By Barbara Nevins Taylor
67-year-old Thomas Yarnavick looked more like a nursing home resident than a killer when he appeared before Judge Dorothy Chin-Brandt in Queens Supreme Court and she sentenced him to 17 years in prison.
The facts were plain and he admitted to them. Yarnavick said he and his 71-year-old roommate at the Beacon Rehabilitation and Nursing Center in Rockaway Park argued about closing the white curtain that separated their beds.
When the argument in the early hours of October 2013 got too much for him, Yarnavick admitted he took off the metal footrest from a wheelchair and hit his roommate, Jailail Singh, in the head repeatedly. He then hid the bloody footrest in a hamper.
District Attorney Richard Brown said, “This was a particularly senseless and disturbing killing of a man living out his days at a nursing facility.”

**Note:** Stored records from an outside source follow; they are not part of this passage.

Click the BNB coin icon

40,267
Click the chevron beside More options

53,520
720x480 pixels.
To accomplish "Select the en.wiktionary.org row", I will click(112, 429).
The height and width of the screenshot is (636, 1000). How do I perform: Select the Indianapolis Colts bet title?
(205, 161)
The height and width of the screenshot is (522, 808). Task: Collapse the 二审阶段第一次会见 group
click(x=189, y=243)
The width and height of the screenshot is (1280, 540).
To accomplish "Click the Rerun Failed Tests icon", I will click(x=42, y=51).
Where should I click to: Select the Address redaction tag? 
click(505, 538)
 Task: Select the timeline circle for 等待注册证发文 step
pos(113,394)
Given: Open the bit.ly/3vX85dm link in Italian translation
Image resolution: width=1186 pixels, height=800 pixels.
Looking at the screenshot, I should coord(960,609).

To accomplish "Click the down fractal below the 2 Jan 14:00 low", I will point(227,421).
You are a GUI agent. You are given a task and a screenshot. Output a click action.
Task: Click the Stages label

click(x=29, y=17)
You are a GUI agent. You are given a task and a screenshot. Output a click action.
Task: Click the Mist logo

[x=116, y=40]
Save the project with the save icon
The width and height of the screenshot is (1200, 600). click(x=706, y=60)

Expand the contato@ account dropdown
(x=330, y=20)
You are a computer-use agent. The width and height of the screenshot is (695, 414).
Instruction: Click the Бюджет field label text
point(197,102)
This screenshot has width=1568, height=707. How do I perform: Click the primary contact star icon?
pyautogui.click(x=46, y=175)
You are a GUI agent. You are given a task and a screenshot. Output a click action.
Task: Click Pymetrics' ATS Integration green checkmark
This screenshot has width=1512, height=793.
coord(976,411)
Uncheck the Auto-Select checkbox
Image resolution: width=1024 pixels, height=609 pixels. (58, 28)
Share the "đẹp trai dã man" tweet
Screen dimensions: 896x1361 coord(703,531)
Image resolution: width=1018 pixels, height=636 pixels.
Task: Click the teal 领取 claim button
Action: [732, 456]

It was disturbing and senseless. Certainly, it’s extreme. But if you spend any time in a congregate care facility for elderly people, you might not find this so surprising.
My 90-something mom lived at a beautiful and well-run assisted living facility, but there was a man who was nasty and mean to some of the other residents. Staffers told me that one day, he was picking on a woman who started to cry.
My mom saw the woman crying and marched over, pushing her walker as fast as she could. She took the woman by the arm and pulled her away. “Stay away from him. He’s a bully. Don’t let him make you cry,” she said.
This made my mother a hero to her friend and the staff. But it’s also an insight into the human dynamics of a place where people live in close proximity and get on each other’s nerves.
Intervention is not always possible. Tempers flare and when they do, some resort to violence.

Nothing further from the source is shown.